Source data →
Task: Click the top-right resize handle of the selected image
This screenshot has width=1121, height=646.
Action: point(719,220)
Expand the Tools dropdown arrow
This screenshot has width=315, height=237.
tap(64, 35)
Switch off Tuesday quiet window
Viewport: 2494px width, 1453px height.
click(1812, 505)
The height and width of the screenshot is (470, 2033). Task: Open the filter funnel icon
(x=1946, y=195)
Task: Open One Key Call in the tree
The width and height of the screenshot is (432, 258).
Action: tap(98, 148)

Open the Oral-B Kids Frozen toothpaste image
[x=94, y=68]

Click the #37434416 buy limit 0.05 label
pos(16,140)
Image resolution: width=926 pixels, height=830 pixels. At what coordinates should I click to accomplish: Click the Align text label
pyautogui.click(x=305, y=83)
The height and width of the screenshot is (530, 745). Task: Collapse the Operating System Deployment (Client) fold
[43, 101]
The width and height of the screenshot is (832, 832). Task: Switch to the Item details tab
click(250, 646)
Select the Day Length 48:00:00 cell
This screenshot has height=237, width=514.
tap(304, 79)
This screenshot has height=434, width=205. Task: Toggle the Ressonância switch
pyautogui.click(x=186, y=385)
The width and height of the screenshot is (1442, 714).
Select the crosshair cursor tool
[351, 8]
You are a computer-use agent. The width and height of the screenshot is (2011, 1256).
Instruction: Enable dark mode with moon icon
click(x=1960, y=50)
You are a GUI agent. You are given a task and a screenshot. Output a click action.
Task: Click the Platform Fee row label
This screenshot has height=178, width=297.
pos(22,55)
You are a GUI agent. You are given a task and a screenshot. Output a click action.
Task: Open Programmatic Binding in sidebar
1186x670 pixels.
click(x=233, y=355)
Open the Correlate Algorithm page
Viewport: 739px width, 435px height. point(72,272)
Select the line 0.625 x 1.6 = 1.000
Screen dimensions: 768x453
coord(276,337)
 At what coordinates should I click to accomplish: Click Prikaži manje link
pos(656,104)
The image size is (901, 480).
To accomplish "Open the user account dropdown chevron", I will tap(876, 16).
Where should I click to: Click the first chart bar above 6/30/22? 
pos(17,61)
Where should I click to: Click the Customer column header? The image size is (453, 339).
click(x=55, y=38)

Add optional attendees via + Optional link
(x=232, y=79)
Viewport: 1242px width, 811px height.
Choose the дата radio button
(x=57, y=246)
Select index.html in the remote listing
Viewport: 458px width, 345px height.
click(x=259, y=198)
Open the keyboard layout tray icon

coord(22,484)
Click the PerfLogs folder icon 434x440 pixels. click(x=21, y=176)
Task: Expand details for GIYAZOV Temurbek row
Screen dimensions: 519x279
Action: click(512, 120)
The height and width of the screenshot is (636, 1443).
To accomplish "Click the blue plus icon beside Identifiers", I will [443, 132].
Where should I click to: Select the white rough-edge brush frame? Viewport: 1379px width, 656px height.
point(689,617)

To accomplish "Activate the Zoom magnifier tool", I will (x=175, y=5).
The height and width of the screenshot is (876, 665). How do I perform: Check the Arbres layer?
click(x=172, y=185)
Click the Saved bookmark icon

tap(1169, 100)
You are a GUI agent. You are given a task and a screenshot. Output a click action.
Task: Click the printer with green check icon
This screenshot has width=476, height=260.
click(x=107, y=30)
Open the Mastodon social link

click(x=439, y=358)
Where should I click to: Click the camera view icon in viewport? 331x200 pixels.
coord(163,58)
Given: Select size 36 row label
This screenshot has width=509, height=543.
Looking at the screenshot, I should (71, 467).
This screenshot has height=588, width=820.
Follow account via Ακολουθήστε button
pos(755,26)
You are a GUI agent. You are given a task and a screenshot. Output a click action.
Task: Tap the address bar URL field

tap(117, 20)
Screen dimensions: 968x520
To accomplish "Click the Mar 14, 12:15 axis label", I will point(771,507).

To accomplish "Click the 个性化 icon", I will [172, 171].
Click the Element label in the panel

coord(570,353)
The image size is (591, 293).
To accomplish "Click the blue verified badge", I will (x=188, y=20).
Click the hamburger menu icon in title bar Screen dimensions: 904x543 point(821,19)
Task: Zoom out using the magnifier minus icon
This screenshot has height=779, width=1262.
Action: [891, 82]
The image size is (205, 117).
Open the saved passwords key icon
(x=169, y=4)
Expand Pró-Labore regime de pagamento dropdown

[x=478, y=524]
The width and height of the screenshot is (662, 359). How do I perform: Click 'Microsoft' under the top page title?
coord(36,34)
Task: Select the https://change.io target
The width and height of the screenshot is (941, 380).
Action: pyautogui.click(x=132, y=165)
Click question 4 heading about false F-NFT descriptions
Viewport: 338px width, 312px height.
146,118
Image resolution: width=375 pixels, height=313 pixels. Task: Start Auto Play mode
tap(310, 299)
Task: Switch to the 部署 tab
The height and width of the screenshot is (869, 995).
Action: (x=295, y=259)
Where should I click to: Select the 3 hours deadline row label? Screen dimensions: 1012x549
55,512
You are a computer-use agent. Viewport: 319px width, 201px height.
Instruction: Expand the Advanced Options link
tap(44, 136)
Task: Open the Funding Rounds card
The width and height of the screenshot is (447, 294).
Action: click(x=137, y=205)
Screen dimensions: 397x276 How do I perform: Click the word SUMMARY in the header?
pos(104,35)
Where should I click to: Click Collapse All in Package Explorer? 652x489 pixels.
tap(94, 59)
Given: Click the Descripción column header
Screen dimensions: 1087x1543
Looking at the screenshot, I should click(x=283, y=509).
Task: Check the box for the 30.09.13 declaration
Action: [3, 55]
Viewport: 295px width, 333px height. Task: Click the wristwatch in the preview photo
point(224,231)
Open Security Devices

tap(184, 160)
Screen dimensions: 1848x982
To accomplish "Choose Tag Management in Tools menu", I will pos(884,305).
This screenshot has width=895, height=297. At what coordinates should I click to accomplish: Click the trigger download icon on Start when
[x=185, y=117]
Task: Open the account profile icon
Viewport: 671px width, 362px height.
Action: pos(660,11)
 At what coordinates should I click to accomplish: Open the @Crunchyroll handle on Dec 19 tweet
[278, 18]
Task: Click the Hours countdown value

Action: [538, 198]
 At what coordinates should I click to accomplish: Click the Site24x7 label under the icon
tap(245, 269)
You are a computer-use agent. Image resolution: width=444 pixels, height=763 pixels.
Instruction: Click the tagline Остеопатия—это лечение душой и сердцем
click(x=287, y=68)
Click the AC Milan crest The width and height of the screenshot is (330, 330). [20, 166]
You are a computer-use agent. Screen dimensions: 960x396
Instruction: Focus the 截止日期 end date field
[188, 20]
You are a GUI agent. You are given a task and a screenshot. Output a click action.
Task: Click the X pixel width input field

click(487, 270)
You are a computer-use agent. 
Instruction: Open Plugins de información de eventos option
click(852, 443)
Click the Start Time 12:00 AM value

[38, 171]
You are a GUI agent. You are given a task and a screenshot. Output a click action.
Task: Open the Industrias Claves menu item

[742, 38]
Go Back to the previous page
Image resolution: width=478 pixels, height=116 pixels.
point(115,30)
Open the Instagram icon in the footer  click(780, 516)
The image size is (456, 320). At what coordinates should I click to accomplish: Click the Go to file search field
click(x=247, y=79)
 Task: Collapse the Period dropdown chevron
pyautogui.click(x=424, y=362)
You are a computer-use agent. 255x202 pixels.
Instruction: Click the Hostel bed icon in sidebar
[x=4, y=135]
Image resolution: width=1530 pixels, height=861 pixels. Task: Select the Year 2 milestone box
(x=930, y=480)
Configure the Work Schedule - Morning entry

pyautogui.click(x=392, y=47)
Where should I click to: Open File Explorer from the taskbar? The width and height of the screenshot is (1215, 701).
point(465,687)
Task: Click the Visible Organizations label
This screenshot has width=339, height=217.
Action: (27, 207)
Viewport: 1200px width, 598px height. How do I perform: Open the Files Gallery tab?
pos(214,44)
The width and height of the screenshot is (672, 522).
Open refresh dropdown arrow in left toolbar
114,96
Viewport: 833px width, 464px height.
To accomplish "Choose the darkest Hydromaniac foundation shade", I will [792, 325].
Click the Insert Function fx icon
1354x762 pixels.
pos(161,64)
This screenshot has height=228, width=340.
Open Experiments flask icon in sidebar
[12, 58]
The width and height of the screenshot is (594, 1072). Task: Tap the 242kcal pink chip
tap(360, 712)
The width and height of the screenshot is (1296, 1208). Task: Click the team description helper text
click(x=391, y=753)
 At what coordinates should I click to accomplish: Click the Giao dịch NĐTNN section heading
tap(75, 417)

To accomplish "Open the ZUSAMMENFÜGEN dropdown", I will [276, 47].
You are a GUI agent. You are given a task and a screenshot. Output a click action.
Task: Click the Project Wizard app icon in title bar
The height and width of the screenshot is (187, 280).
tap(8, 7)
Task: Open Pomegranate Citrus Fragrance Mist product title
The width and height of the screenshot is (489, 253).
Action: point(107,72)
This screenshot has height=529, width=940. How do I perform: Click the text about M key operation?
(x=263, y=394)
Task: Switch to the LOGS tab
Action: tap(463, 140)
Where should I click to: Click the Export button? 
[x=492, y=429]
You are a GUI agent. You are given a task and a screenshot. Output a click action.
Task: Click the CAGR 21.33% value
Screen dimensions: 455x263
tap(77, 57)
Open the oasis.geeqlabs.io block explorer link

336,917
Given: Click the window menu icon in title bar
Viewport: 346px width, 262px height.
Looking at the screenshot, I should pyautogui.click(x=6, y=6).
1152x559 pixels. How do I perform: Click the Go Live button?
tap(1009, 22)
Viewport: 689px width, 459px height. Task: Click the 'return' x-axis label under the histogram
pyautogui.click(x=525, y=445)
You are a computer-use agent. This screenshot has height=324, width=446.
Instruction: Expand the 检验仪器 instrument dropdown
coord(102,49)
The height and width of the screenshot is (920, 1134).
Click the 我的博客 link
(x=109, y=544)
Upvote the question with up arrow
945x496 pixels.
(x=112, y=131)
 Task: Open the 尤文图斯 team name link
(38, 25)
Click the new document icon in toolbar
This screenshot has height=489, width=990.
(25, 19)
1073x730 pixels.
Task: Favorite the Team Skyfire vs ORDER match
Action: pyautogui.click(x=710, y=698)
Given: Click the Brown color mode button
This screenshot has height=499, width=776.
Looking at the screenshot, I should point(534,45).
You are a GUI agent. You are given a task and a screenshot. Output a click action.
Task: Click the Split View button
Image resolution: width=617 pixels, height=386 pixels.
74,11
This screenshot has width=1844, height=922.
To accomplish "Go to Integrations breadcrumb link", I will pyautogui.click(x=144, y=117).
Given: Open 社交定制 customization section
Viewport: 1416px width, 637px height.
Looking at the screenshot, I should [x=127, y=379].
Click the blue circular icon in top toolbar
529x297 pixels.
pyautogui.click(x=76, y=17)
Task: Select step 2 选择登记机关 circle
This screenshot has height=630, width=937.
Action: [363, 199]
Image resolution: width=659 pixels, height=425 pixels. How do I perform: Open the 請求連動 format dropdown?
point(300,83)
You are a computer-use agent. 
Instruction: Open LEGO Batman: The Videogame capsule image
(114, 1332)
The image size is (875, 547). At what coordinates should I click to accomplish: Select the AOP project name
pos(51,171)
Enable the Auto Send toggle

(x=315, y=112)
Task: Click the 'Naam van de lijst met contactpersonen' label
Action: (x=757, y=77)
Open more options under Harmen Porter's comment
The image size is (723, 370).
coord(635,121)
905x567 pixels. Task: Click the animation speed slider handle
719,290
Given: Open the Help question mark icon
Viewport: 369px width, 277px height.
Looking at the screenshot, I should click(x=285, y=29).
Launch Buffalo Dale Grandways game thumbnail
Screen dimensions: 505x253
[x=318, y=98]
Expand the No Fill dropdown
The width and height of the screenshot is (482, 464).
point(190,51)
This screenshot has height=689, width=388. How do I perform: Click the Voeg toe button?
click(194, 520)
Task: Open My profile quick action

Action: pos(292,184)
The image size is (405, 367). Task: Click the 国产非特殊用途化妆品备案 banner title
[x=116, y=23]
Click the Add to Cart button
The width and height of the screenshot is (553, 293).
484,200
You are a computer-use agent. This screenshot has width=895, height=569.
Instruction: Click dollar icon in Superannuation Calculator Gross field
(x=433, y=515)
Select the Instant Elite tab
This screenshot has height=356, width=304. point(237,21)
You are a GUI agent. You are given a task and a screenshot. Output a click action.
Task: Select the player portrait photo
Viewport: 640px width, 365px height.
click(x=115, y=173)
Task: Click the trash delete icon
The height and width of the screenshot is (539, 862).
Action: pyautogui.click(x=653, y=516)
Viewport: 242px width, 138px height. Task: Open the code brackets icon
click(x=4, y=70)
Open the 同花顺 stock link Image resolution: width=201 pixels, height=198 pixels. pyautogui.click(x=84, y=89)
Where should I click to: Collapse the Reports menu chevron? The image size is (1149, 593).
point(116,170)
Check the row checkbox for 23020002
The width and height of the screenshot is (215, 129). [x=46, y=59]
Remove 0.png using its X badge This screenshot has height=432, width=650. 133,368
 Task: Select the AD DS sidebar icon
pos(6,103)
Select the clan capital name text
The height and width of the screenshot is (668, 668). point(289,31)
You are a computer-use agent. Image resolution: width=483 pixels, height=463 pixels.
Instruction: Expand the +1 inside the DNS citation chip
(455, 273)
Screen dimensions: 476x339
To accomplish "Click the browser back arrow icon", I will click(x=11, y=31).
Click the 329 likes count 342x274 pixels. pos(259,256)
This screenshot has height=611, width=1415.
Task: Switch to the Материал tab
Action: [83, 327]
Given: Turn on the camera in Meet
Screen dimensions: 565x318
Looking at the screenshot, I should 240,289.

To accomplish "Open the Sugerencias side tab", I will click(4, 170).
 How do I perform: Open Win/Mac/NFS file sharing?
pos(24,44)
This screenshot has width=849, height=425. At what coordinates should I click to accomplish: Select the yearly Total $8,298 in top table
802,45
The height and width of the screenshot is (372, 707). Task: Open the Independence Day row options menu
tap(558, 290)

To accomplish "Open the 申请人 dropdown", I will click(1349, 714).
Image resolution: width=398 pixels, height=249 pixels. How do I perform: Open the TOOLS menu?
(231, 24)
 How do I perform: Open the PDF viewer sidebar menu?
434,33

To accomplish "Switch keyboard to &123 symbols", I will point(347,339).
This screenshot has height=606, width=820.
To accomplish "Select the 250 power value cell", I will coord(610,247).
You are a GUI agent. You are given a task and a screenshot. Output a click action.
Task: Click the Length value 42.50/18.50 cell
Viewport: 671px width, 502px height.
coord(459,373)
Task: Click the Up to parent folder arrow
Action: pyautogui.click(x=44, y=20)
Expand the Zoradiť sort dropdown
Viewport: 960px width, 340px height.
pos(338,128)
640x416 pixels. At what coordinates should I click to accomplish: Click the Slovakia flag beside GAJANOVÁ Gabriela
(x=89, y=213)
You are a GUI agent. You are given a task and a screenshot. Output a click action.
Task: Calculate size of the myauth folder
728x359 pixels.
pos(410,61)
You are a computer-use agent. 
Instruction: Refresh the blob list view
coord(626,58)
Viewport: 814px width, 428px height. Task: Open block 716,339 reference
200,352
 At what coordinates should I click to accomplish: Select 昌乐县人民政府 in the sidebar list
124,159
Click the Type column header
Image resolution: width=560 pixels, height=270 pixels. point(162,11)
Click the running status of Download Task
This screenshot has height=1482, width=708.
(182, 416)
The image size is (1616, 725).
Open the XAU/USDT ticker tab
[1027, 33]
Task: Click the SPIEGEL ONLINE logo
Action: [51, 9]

Try it →
Your response should hold only an exact copy of the lines above, from the one containing "Viewport: 814px width, 428px" through the end of the entries.

Task response →
Viewport: 814px width, 428px height. Task: Open block 716,339 reference
200,352
 At what coordinates should I click to accomplish: Select 昌乐县人民政府 in the sidebar list
124,159
Click the Type column header
Image resolution: width=560 pixels, height=270 pixels. point(162,11)
Click the running status of Download Task
This screenshot has height=1482, width=708.
(182, 416)
The image size is (1616, 725).
Open the XAU/USDT ticker tab
[1027, 33]
Task: Click the SPIEGEL ONLINE logo
Action: [51, 9]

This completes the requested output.